■ Action item:
Match the string "computer" against each line below, and copy every line that matches.

---------- Input data

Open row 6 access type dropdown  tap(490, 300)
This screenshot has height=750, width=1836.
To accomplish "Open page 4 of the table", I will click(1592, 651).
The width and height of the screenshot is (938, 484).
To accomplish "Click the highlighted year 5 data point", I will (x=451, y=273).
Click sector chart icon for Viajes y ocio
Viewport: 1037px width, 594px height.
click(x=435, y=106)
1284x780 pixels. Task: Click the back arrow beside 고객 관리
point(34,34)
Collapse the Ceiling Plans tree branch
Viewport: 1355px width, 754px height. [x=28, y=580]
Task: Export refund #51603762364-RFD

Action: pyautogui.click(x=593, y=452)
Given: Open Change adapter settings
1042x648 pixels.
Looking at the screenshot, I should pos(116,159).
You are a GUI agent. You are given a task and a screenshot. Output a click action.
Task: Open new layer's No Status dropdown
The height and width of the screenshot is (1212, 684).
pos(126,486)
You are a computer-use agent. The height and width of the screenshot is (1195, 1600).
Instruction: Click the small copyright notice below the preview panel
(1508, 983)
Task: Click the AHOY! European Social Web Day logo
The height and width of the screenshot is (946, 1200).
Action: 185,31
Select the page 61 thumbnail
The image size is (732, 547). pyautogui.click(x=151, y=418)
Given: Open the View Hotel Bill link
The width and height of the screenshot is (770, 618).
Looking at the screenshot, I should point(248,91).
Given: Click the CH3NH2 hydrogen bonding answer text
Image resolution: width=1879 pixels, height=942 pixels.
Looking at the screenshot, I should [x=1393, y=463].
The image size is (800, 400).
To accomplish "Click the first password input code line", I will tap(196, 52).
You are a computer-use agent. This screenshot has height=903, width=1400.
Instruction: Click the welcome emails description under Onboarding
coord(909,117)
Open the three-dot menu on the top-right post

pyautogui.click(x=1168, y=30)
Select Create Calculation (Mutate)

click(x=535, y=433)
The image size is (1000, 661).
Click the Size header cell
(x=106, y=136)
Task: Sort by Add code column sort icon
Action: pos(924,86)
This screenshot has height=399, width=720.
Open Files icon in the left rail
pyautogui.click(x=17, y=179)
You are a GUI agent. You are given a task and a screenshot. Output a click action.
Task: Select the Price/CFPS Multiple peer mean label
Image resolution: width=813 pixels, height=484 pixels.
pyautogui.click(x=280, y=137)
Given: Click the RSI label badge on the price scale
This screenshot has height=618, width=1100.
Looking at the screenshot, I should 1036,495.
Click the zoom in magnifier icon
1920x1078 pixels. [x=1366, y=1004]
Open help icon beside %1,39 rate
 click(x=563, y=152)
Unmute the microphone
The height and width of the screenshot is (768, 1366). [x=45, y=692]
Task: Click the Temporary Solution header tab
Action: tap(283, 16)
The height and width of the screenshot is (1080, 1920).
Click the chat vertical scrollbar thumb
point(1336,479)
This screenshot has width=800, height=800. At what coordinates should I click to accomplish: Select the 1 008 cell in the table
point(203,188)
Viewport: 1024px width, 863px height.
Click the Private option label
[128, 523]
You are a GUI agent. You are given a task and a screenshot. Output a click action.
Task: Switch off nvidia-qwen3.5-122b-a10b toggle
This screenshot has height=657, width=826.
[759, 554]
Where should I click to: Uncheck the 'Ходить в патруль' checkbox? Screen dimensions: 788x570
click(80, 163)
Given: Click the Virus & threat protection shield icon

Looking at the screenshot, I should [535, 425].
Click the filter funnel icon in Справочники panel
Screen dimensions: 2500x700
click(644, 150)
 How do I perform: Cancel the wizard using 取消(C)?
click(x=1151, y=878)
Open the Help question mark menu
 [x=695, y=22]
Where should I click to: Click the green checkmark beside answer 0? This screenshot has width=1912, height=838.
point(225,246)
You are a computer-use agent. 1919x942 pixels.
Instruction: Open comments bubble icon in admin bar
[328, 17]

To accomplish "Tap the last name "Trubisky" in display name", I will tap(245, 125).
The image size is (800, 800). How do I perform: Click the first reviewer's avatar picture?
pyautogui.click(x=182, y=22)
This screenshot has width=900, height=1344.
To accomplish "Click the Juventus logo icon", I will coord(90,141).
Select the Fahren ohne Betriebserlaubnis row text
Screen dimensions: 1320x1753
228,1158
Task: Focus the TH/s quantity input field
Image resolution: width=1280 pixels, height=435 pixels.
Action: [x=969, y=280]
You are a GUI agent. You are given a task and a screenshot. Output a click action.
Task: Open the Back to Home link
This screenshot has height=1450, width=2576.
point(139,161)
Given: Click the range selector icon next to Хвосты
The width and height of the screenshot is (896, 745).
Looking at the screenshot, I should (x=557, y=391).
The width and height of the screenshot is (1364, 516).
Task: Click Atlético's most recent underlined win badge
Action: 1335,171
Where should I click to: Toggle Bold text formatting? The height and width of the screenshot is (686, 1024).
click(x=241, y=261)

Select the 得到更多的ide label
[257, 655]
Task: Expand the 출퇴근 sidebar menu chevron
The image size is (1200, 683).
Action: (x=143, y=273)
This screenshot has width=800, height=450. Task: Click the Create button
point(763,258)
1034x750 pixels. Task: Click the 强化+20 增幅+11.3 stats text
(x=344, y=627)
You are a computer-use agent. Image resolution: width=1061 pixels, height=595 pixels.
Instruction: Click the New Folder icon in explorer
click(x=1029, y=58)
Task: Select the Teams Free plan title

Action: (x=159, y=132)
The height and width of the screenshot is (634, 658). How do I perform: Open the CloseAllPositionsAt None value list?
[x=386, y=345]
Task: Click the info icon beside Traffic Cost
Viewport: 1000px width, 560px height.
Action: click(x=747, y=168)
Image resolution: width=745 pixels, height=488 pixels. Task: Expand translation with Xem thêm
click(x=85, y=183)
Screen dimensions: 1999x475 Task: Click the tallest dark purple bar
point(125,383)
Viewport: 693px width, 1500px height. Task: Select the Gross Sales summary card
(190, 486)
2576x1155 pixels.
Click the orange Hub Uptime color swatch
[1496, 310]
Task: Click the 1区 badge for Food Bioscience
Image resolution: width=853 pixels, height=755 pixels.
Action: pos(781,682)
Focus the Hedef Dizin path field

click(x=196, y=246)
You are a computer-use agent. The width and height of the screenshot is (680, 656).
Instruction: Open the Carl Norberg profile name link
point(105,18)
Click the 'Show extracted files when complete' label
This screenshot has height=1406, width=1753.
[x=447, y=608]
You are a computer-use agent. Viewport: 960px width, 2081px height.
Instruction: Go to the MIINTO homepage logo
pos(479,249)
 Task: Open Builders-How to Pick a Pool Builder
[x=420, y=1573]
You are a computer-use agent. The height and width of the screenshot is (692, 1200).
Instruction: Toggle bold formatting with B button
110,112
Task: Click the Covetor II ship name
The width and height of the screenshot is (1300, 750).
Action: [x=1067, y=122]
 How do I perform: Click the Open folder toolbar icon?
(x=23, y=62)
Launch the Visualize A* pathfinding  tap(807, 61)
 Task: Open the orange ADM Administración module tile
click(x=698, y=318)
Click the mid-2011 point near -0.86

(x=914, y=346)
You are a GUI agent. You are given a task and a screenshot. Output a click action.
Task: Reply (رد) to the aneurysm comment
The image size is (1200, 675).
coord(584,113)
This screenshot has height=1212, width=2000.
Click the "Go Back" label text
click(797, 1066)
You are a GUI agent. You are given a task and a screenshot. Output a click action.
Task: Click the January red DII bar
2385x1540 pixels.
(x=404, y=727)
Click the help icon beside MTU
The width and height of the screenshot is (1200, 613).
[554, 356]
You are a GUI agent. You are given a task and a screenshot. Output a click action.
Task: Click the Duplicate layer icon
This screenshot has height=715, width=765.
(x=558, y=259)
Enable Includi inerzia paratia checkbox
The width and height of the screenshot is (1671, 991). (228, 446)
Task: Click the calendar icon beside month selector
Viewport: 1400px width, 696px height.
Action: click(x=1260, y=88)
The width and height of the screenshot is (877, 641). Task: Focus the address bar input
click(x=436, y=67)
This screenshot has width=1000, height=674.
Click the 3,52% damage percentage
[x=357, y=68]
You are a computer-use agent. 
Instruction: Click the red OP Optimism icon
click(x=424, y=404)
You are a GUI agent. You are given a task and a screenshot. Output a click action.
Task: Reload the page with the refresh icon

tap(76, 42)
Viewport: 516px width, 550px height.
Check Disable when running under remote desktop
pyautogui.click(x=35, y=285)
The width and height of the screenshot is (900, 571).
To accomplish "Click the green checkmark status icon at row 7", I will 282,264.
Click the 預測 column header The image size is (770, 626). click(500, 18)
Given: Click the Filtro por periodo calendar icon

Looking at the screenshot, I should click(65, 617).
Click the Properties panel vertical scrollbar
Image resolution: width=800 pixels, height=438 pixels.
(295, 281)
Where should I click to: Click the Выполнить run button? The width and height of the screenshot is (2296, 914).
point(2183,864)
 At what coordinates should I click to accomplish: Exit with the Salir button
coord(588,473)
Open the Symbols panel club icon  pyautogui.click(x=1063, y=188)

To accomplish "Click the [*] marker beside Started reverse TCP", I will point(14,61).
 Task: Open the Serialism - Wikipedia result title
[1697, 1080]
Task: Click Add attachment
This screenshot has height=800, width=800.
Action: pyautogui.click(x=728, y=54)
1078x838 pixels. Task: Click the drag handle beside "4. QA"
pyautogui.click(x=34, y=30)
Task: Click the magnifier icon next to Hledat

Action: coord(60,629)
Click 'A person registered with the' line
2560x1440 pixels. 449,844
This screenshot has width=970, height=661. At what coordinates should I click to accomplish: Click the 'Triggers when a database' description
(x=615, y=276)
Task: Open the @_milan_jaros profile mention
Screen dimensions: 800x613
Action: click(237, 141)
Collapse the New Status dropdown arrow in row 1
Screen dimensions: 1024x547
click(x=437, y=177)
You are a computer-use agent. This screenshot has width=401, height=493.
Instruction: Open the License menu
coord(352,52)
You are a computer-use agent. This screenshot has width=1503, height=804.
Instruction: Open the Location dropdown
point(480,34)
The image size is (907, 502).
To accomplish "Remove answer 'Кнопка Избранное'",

--------------------

■ Written answer:
You are a computer-use agent. The height and width of the screenshot is (1195, 1600).
You are a computer-use agent. This screenshot has height=903, width=1400.
You are a computer-use agent. 1919x942 pixels.
You are a computer-use agent. Image resolution: width=1061 pixels, height=595 pixels.
You are a computer-use agent. The width and height of the screenshot is (680, 656).
You are a computer-use agent. Viewport: 960px width, 2081px height.
You are a computer-use agent. The height and width of the screenshot is (692, 1200).
You are a computer-use agent. 
You are a computer-use agent. This screenshot has width=401, height=493.
You are a computer-use agent. This screenshot has width=1503, height=804.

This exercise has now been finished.